> _How to complete this task_
Using the line with "Screen dimensions: 685x411" as your starting point, transcribe it and each line beneath it word for word until the records run out, without pictures.

== Data to process ==

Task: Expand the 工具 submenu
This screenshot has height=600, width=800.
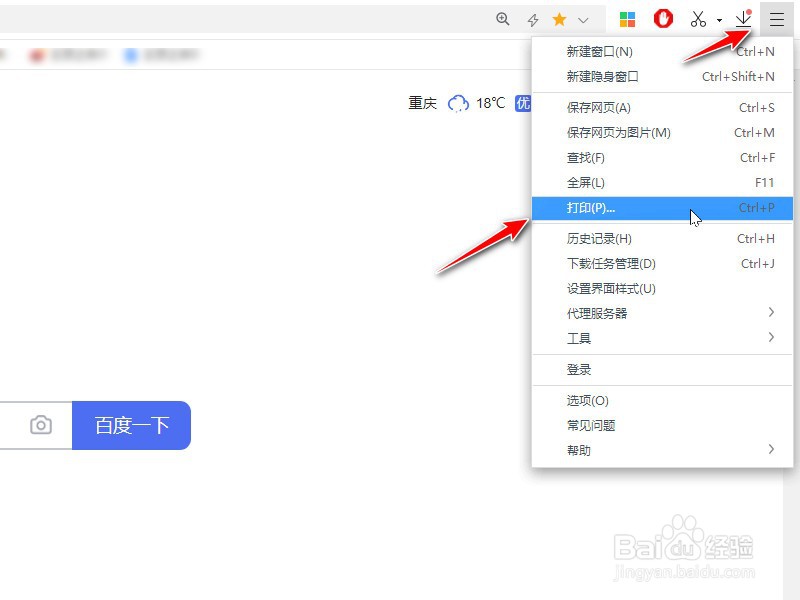Action: click(x=589, y=337)
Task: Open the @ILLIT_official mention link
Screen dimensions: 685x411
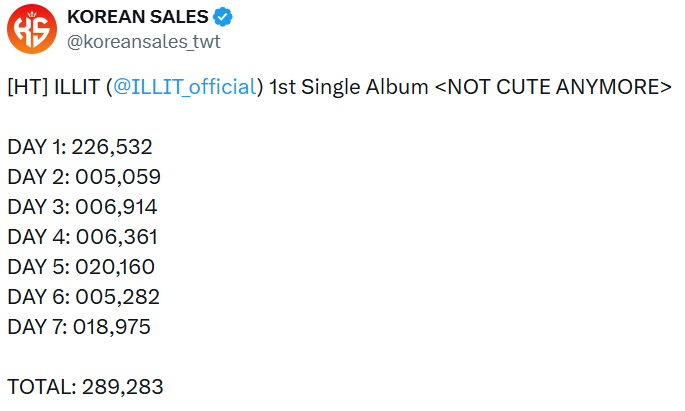Action: tap(184, 87)
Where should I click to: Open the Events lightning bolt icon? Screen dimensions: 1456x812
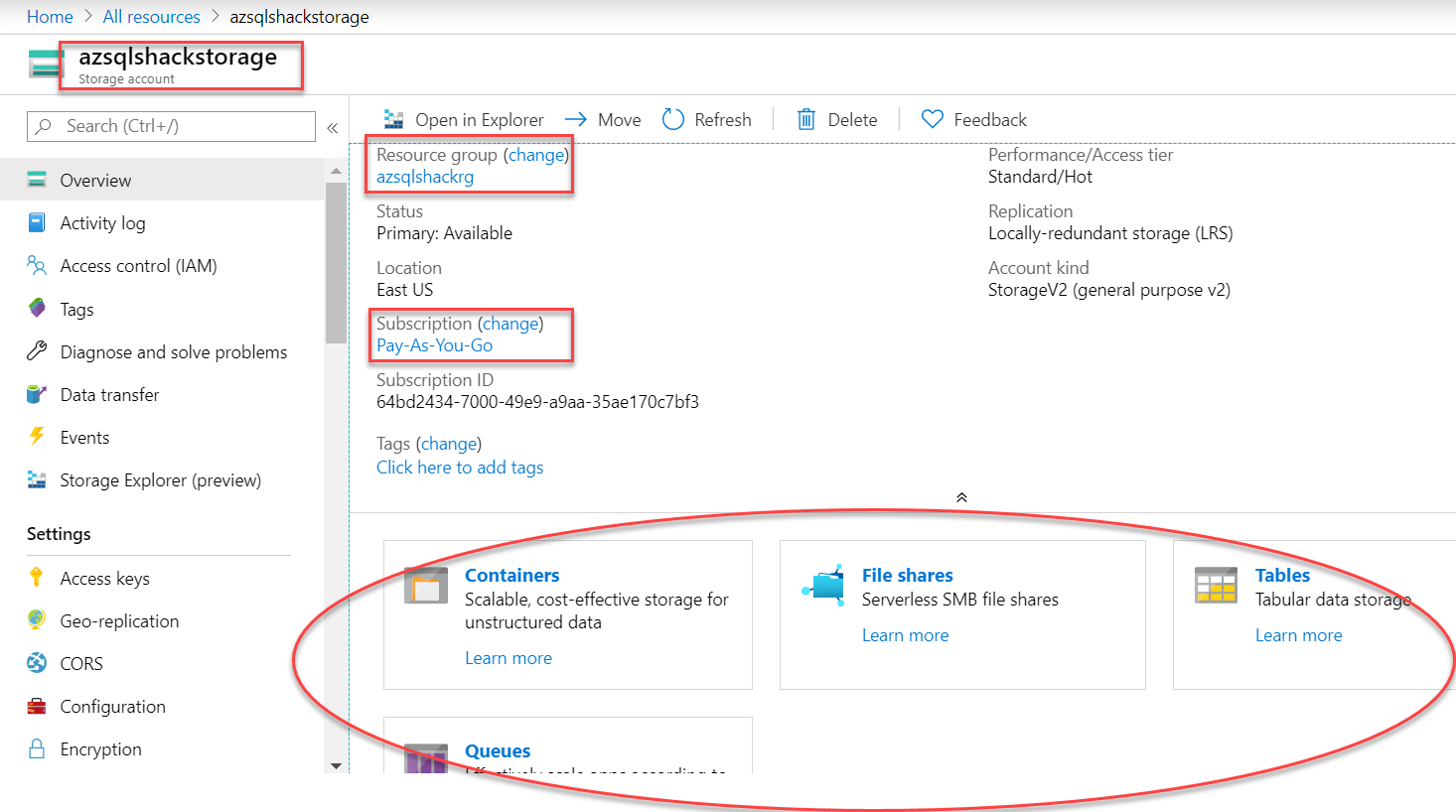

===

> _Task answer_
Screen dimensions: 685x411
Action: tap(184, 87)
Where should I click to: Open the Events lightning bolt icon? Screen dimensions: 1456x812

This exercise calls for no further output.